Creating "faceless" content videos is tedious: record narration, transcribe it, find matching footage for each segment, add captions, apply effects, mix audio. A 5-minute video takes 3-4 hours of editing. Content creators need automation.

Architecture Decisions

Why Whisper for transcription?

Word-level timestamps (critical for caption sync). Runs locally (no API costs at scale). High accuracy even with varied accents.

Why TF-IDF for image matching?

Fast similarity computation. Works without training data. Interpretable results (can debug matches).

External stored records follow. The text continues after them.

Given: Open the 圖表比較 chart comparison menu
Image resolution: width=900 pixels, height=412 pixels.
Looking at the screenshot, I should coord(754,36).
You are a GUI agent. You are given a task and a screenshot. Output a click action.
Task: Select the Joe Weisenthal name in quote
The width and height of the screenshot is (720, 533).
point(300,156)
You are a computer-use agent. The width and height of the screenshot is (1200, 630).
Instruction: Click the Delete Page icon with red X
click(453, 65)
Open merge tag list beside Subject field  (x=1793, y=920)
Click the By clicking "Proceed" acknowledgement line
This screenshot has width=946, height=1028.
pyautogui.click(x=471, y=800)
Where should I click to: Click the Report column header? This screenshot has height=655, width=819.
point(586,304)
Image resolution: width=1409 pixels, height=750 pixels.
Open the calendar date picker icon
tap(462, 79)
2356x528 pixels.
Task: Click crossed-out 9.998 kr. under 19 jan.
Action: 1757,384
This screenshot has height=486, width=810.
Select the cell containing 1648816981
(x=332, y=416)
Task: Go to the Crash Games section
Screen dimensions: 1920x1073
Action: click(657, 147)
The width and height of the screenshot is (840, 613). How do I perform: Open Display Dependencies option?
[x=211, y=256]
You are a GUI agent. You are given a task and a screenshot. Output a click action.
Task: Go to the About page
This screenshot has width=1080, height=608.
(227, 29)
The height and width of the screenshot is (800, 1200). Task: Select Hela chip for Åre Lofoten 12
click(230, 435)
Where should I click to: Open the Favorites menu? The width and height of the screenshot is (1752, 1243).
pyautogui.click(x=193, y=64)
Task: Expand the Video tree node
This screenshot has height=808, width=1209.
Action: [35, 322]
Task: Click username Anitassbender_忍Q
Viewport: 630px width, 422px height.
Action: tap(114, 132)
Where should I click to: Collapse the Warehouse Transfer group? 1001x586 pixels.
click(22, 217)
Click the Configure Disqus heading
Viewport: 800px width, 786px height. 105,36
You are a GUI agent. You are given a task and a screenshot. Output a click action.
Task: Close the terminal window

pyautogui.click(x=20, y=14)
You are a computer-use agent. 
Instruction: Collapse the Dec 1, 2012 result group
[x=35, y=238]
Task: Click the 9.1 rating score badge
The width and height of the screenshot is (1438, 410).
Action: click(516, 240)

Why MoviePy over raw FFmpeg?

Pythonic API for complex compositions. Built-in effects library. Easier timeline manipulation.

Key Features

  • Whisper Transcription: Word-level timestamps for precise caption sync
  • TF-IDF Image Matching: Intelligent pairing of transcript segments to stock footage
  • Ken Burns Effects: Automated zoom/pan animations (zoom in, zoom out, pan left/right)
  • Caption Burning: Styled captions at 85% screen position with word wrapping
  • Audio Ducking: Music volume drops during speech, rises during silence
  • 4K Output: Professional quality rendering

Challenges & Solutions

ChallengeSolution
Caption sync driftUsed Whisper word timestamps with 50ms tolerance
Ken Burns jitterImplemented easing functions for smooth animation
Memory on 4K renderChunked processing with intermediate files
Image matching accuracyDomain-specific keyword expansion (finance terms)

Results

  • 5-minute video generated in ~8 minutes
  • 90%+ image relevance rating
  • Professional caption styling
  • Broadcast-quality 4K output

Code Sample - Ken Burns Effect

python
def apply_ken_burns(clip: VideoClip, effect: str, duration: float) -> VideoClip:
    """Apply cinematic Ken Burns effect to image clip."""

    w, h = clip.size

    if effect == "zoom_in":
        # Start at 100%, end at 120%
        def transform(t):
            scale = 1 + (0.2 * t / duration)
            return {
                'scale': scale,
                'center': (w/2, h/2)
            }

    elif effect == "zoom_out":
        # Start at 120%, end at 100%
        def transform(t):
            scale = 1.2 - (0.2 * t / duration)
            return {
                'scale': scale,
                'center': (w/2, h/2)
            }

    elif effect == "pan_left":
        # Pan from right to left
        def transform(t):
            x_offset = (w * 0.1) * (1 - t / duration)
            return {
                'scale': 1.1,
                'center': (w/2 + x_offset, h/2)
            }

    elif effect == "pan_right":
        # Pan from left to right
        def transform(t):
            x_offset = (w * 0.1) * (t / duration)
            return {
                'scale': 1.1,
                'center': (w/2 - w*0.1 + x_offset, h/2)
            }

    return clip.transform(transform, apply_to='mask')

What I'd Do Differently

  • Add AI-powered image generation for missing stock footage
  • Implement B-roll detection for automatic cutaway timing
  • Build web UI for non-technical users